What the exercise asks> Output the lines of the entries below beginning at the one with "Instruction: Click the blue database icon" and ending with the last, exactly as written and without pictures.

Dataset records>
[Start of section]
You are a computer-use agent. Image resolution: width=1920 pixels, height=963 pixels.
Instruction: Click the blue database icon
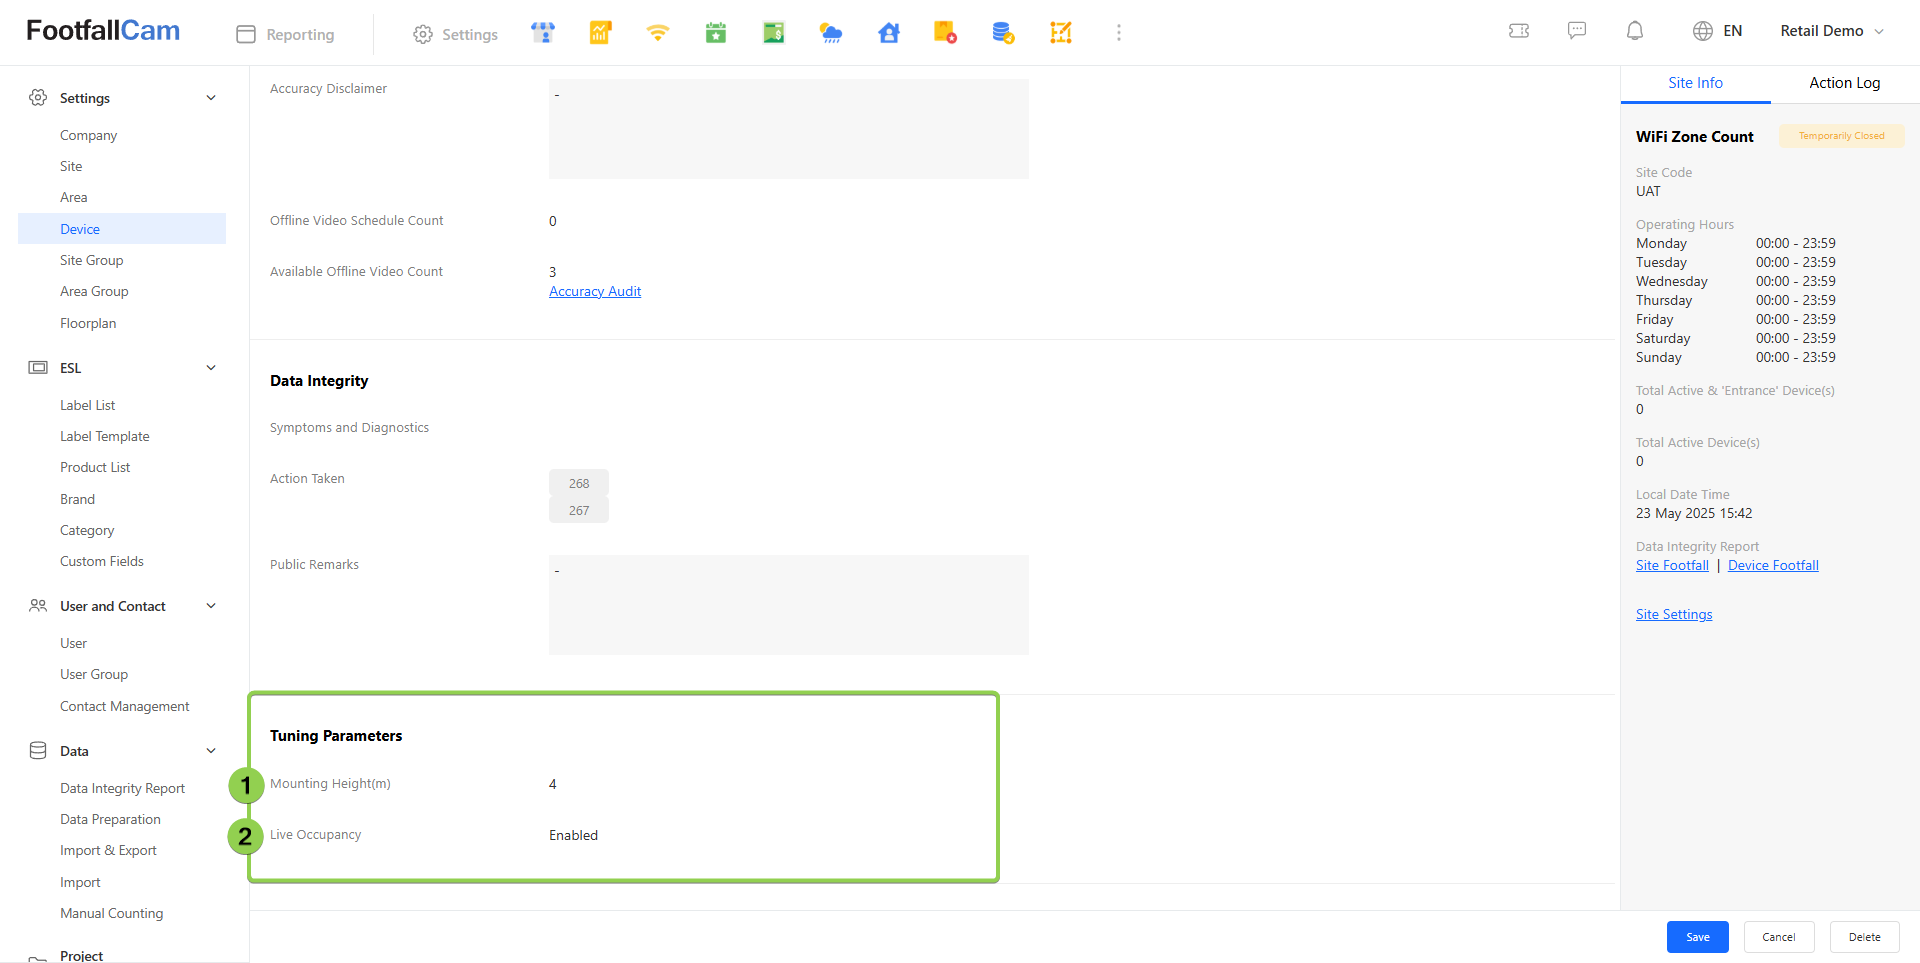1003,33
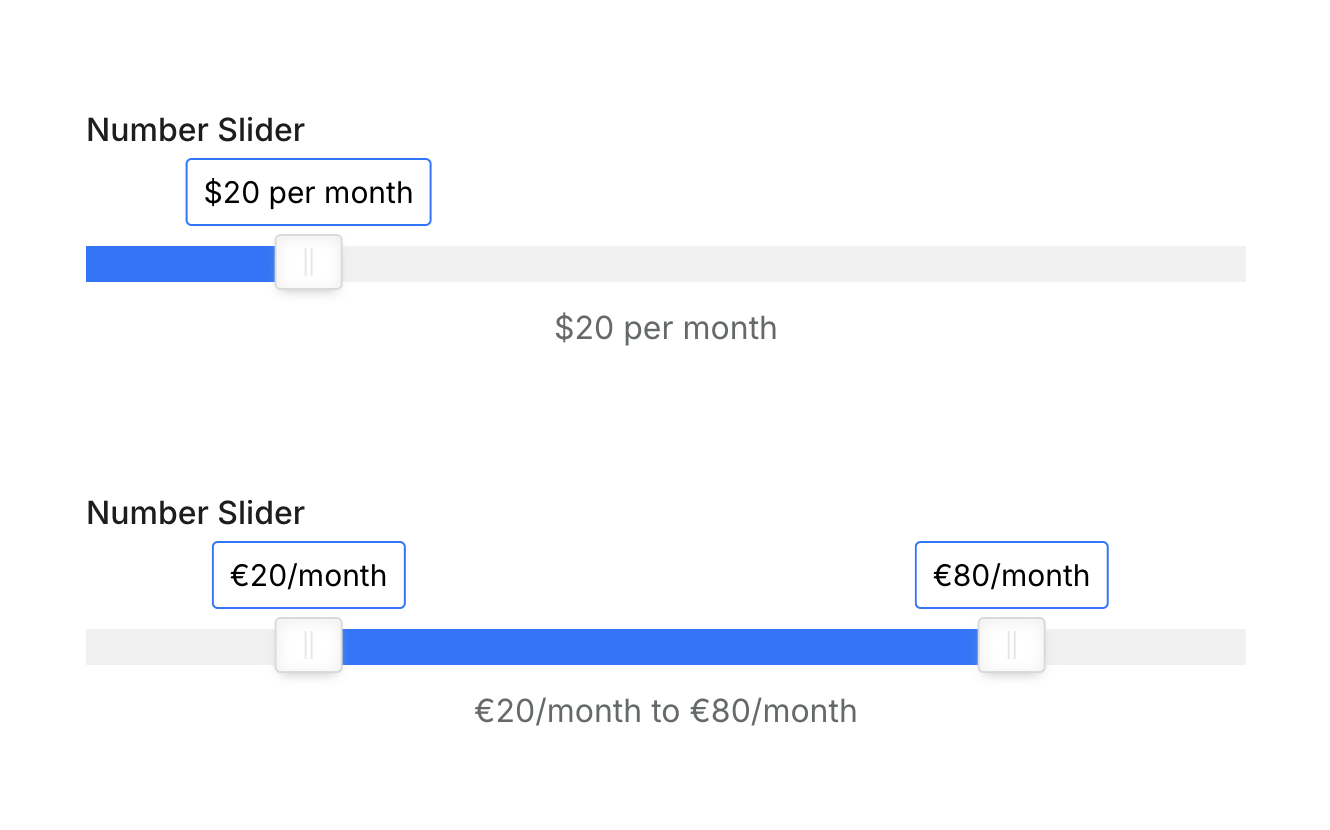Click the Number Slider label above the euro range slider
Screen dimensions: 1330x830
(x=196, y=513)
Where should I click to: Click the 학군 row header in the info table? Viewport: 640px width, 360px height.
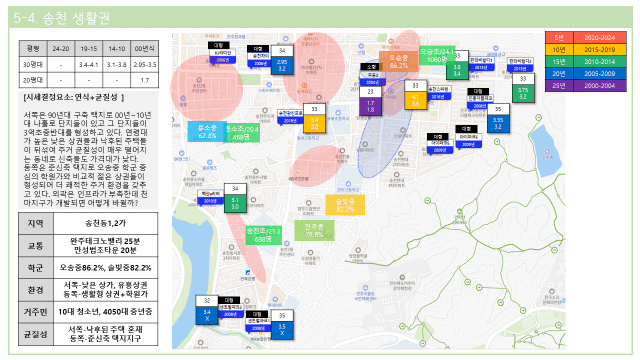pos(36,268)
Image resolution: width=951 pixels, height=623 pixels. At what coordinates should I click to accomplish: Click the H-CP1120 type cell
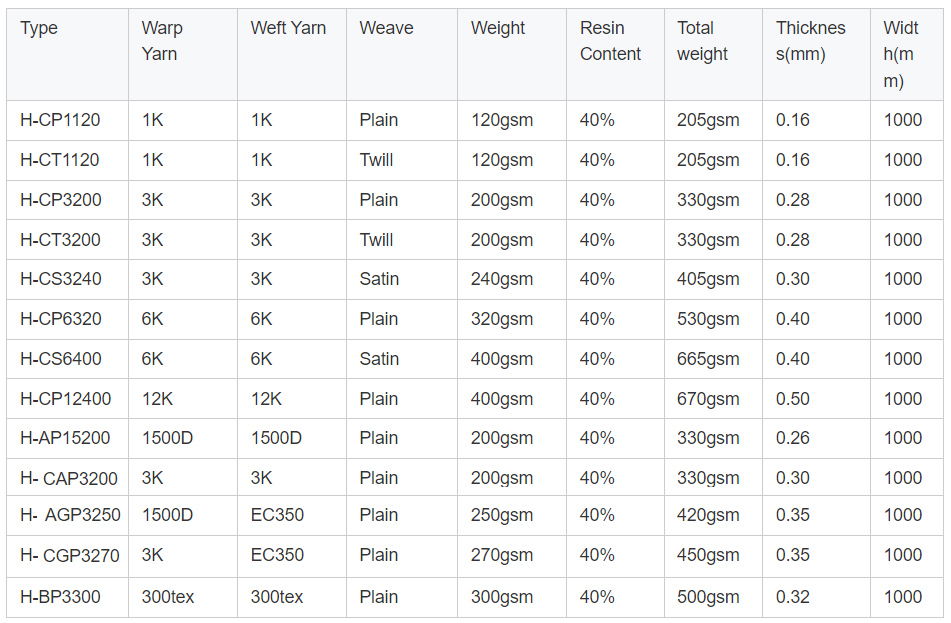[60, 120]
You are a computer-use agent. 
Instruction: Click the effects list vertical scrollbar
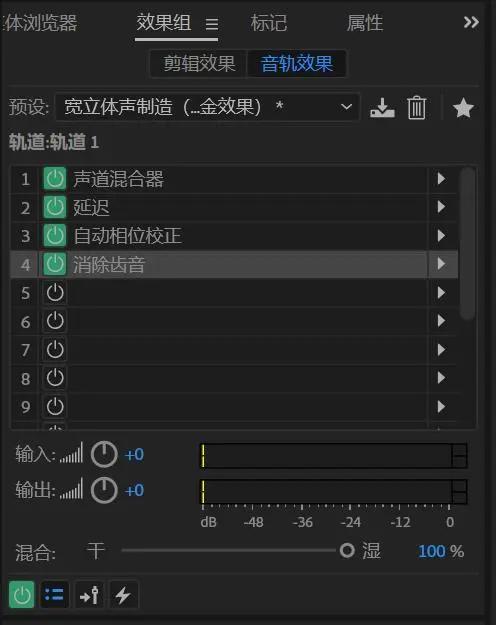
[End of section]
Response to the task>
Instruction: Click the blue database icon
1003,33
Click the Number Slider label above the euro range slider
Screen dimensions: 1330x830
(x=196, y=513)
Where should I click to: Click the 학군 row header in the info table? Viewport: 640px width, 360px height.
pos(36,268)
Image resolution: width=951 pixels, height=623 pixels. At what coordinates should I click to accomplish: Click the H-CP1120 type cell
[60, 120]
You are a computer-use agent. 
Instruction: Click the effects list vertical scrollbar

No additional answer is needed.